Not everyone is noble. Being noble is living in service to others. A relative of mind, my godfather taught me that being of service is the best way of life. Some people only care about power, status, money, their name, a legacy, whatever. Feel sorry for these morally retarded people.
Keep your chin up.
Uh oh, I just had this idea today to put a dollar on my desk while I study, so I remember why I’m working to graduate. It would be my anti-daydream tool, like Santa’s Elf on the Shelf.
I really sold my dreams down the river when the Sz hit me in college. I worried about taking care of myself with a Ceramics degree. My goal was to get a PhD. I’ll have to pursue another path.
The nice guys finish last idea is why I am not so sure I want to up my dose of Risperdal. My dad and step mom are lawyers, so it is in my nature to ague. My mom says I’m getting to be too hostile.

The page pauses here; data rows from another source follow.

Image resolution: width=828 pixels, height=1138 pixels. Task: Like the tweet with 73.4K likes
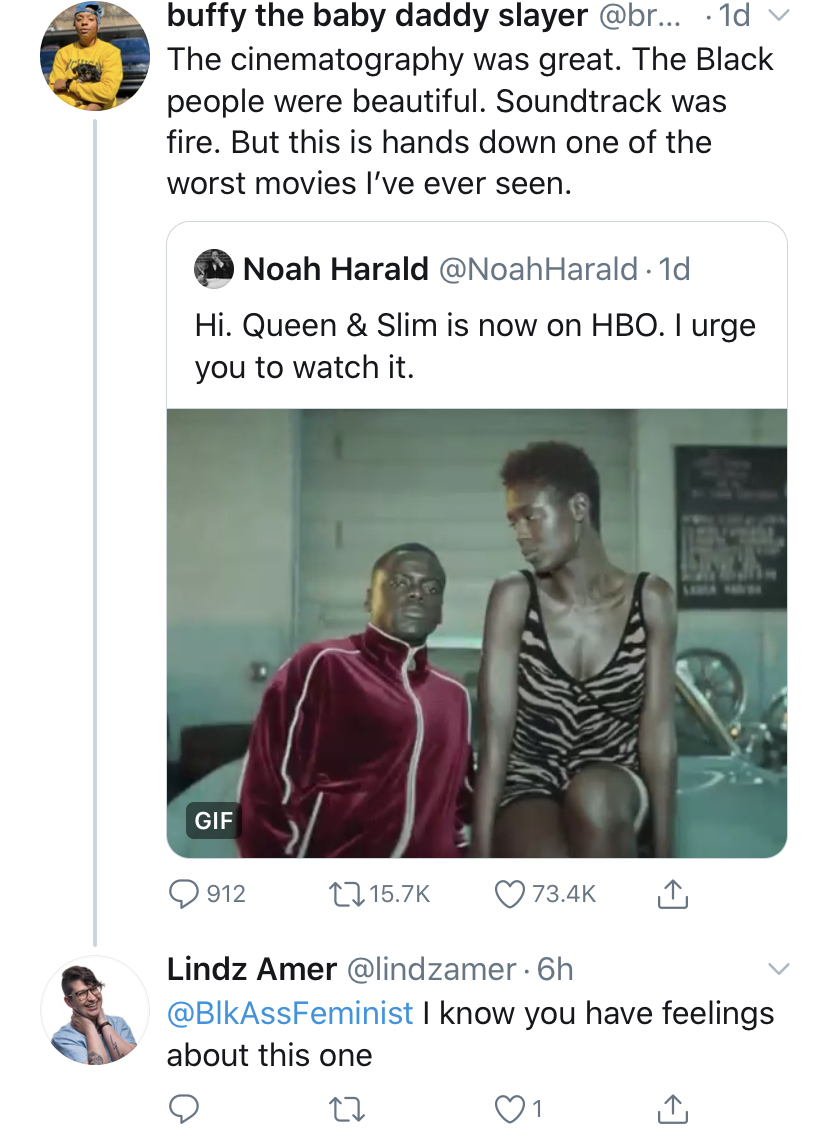[509, 893]
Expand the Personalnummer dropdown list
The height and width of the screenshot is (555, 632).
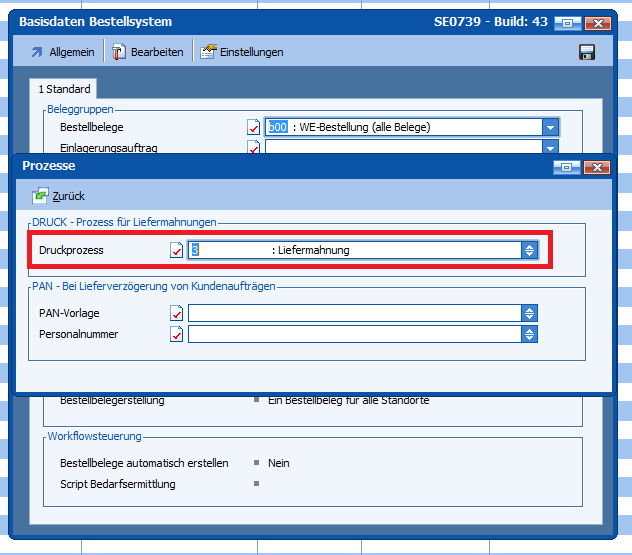530,335
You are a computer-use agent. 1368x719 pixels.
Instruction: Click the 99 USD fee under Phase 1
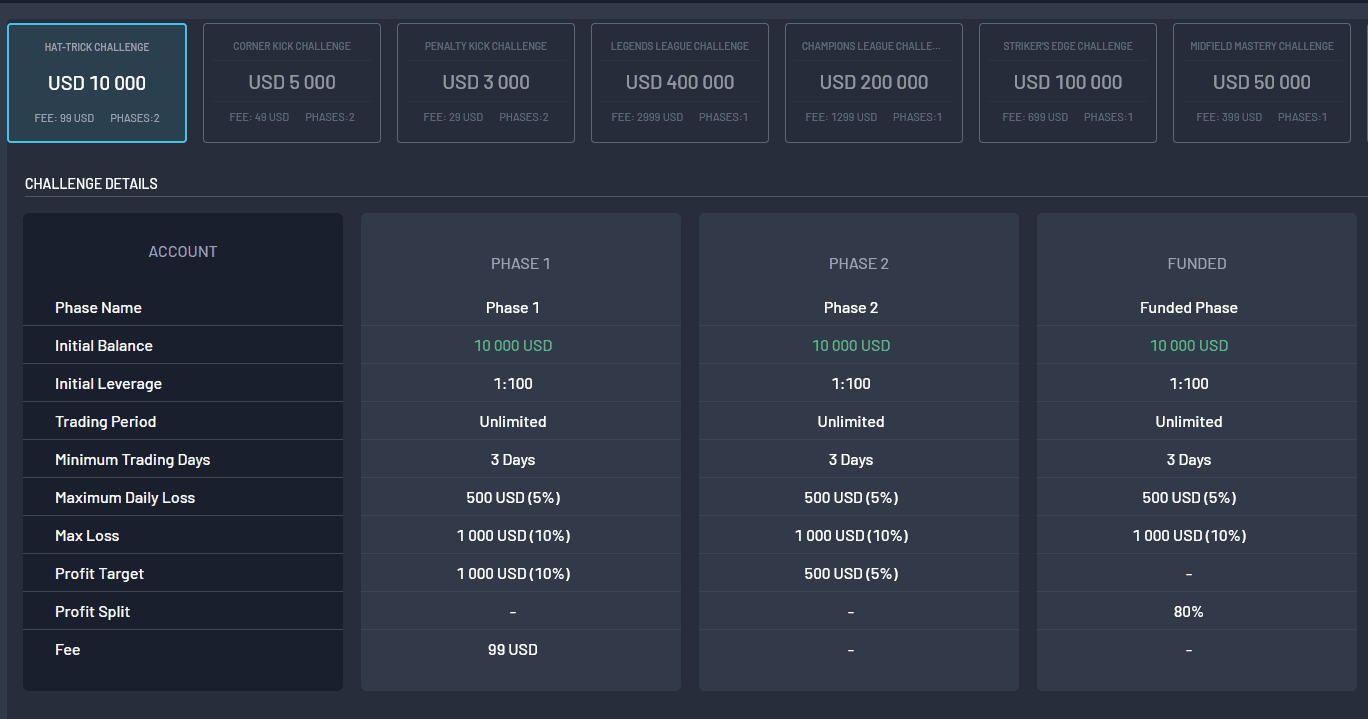[x=513, y=649]
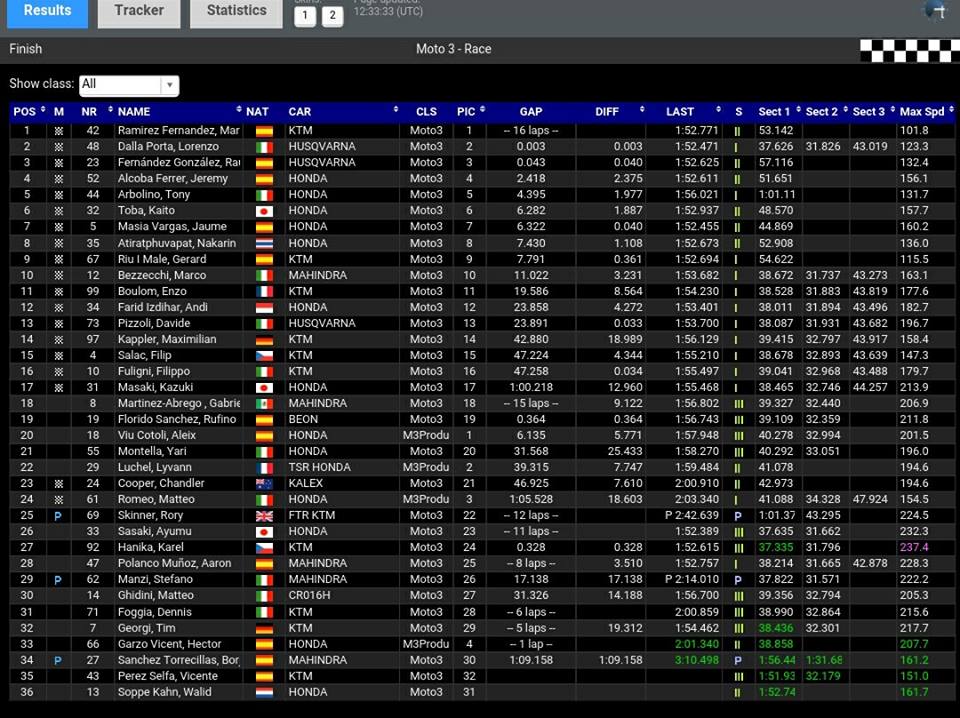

You are one of the good guys, Nick. I tend to fall into the human trap of hating, or at least I did recently. I have to realize that it is not worth it. I hated (still hate, I’m weak) the narcissist guy at work who surreptitiously hit on me through Facebook. He later cursed out his coworker. His mom is his boss and there was no disciplinary action taken against him. I am wasting less time thinking about it lately.
I hope you can get to the point where you don’t think about it. It is good that you are going to tell your therapist.
Good answer Mortimer. Not bad for a 21 year old, in fact pretty darn good. I got a lot from it. Good luck to you too.